(Collected data)
>>

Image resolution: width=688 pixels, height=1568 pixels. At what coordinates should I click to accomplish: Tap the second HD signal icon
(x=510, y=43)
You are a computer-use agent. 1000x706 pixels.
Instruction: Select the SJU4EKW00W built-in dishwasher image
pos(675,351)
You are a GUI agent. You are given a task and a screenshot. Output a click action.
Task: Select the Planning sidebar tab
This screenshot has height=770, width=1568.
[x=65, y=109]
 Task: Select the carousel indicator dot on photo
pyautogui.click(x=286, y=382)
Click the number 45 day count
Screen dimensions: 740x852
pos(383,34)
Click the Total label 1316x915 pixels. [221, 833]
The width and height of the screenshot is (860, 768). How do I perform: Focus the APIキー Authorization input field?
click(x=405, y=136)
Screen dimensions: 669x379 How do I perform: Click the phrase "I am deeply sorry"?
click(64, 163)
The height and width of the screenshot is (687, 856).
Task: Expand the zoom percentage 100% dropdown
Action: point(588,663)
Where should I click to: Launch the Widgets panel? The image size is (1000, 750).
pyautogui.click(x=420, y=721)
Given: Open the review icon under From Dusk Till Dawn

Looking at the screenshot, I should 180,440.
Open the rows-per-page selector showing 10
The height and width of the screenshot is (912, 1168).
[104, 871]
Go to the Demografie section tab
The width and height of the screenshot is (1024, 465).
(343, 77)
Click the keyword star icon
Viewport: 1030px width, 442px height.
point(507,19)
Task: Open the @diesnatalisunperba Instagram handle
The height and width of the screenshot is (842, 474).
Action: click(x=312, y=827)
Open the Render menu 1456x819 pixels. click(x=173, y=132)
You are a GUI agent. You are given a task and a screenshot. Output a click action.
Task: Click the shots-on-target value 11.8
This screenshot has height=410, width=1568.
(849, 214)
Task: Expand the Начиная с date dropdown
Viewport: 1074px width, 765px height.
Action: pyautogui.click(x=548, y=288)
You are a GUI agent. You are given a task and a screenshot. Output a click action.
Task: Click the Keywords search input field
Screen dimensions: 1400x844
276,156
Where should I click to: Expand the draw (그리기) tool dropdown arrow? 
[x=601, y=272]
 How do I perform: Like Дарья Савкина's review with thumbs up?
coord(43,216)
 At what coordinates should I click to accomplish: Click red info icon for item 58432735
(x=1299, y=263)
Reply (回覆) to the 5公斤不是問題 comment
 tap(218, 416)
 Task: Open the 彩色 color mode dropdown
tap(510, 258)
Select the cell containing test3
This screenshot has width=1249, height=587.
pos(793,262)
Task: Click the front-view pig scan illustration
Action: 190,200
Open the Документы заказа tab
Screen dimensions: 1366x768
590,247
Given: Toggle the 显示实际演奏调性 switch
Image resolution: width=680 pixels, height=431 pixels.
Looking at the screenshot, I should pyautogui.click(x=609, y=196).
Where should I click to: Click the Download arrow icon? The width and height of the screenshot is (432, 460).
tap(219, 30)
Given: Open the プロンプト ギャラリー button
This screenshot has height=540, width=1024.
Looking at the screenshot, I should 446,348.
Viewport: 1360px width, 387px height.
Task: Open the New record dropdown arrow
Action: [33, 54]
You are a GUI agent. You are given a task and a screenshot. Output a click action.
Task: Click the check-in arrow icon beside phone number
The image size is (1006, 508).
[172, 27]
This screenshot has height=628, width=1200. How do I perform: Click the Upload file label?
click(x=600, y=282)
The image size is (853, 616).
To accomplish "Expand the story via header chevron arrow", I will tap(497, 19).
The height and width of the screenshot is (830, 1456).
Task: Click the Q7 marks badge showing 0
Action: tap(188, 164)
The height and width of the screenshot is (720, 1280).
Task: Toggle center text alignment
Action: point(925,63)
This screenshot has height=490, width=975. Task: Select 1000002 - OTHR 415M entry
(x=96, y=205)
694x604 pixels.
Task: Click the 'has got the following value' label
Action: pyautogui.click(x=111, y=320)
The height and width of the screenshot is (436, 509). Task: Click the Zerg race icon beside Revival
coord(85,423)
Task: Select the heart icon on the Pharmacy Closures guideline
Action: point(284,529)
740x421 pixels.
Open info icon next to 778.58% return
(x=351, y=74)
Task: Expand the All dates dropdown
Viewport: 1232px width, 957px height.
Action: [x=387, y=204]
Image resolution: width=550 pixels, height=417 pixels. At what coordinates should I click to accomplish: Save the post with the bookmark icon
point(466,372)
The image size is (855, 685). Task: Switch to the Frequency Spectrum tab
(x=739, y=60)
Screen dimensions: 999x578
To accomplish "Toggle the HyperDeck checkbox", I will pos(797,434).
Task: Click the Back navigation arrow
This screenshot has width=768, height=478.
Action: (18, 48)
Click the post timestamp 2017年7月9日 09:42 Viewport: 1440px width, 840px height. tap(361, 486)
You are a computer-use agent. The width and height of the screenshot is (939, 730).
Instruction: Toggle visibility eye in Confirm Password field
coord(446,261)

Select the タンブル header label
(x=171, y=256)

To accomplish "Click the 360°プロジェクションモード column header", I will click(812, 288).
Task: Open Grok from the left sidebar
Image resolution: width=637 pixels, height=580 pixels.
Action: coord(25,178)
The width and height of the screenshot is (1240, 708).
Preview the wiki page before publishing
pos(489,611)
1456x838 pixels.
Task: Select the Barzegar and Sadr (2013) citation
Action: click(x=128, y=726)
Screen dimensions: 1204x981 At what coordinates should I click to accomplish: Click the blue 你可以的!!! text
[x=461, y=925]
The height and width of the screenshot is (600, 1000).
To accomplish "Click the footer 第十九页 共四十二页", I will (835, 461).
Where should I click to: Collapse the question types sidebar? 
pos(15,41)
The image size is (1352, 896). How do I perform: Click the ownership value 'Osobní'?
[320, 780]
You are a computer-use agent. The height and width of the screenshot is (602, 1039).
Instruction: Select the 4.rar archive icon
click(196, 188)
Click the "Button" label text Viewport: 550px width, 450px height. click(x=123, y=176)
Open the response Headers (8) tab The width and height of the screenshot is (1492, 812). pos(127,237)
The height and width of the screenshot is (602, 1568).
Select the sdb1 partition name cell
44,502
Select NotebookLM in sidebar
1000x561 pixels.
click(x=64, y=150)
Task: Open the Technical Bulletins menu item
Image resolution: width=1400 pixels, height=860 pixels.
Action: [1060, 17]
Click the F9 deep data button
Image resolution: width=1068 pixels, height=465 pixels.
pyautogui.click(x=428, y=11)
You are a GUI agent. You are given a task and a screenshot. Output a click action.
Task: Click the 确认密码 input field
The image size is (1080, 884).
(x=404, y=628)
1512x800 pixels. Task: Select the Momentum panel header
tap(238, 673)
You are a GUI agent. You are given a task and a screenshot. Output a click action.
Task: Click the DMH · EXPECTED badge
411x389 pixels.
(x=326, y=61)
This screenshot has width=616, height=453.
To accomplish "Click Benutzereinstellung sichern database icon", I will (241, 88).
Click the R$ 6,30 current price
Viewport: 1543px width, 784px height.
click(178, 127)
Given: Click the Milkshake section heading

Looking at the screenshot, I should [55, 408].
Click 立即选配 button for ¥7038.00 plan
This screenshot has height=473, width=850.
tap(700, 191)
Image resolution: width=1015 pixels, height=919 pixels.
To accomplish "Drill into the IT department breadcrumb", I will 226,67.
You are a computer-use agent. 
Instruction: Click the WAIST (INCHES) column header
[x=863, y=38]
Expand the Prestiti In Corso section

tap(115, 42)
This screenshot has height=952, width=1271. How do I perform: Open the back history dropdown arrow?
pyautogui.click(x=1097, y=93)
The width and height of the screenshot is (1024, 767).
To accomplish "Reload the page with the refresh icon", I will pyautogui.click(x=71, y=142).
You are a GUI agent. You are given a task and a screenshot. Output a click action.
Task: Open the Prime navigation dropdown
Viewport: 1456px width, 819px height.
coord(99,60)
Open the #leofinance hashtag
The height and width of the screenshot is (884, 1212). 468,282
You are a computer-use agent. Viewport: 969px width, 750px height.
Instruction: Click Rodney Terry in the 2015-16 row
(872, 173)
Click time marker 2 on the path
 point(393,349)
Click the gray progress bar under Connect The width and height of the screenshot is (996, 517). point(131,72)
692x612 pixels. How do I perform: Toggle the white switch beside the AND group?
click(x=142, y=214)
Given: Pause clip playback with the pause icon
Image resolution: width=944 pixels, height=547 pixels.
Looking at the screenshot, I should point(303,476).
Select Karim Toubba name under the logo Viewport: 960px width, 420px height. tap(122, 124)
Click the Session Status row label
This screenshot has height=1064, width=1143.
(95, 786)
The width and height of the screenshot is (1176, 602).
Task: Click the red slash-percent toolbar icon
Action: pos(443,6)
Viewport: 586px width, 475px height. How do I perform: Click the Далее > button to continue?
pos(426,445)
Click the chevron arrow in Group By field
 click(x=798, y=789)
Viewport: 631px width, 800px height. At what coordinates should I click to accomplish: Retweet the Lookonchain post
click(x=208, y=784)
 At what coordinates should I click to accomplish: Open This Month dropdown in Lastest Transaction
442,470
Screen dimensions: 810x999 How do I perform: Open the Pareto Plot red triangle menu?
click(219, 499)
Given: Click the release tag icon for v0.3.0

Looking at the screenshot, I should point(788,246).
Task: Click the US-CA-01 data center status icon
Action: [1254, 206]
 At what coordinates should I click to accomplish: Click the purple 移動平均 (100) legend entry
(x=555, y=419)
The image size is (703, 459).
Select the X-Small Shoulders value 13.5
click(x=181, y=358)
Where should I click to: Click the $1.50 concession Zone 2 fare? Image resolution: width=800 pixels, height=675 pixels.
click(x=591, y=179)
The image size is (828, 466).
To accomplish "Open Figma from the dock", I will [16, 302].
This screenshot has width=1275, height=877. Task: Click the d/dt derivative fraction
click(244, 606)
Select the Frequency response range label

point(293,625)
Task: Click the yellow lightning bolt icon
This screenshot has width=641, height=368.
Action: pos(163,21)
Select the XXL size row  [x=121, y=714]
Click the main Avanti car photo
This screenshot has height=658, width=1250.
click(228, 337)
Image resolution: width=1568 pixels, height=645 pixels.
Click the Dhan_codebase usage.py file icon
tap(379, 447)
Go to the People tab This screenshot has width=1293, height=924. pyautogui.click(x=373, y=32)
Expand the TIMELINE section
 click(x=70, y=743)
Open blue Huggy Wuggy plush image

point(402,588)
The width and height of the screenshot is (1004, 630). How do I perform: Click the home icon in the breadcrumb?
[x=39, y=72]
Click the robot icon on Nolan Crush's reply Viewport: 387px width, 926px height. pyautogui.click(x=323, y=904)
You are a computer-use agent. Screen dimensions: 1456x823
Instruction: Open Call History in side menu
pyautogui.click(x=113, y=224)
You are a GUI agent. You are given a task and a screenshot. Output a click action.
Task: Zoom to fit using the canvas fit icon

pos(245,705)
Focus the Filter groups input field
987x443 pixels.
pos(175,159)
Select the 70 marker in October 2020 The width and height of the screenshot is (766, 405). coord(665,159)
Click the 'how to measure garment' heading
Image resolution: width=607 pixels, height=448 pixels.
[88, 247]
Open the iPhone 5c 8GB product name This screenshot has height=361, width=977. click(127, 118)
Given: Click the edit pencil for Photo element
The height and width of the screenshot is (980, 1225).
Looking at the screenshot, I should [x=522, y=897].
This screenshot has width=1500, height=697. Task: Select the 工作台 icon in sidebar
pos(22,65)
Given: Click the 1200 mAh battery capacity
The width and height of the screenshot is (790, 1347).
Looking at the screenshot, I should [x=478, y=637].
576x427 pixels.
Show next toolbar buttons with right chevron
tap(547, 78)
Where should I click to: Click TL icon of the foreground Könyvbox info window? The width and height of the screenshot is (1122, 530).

<<

[Work request]:
What lines above contain "number"? Copy them out.

[Exercise response]:
Click the number 45 day count
Task: Click the check-in arrow icon beside phone number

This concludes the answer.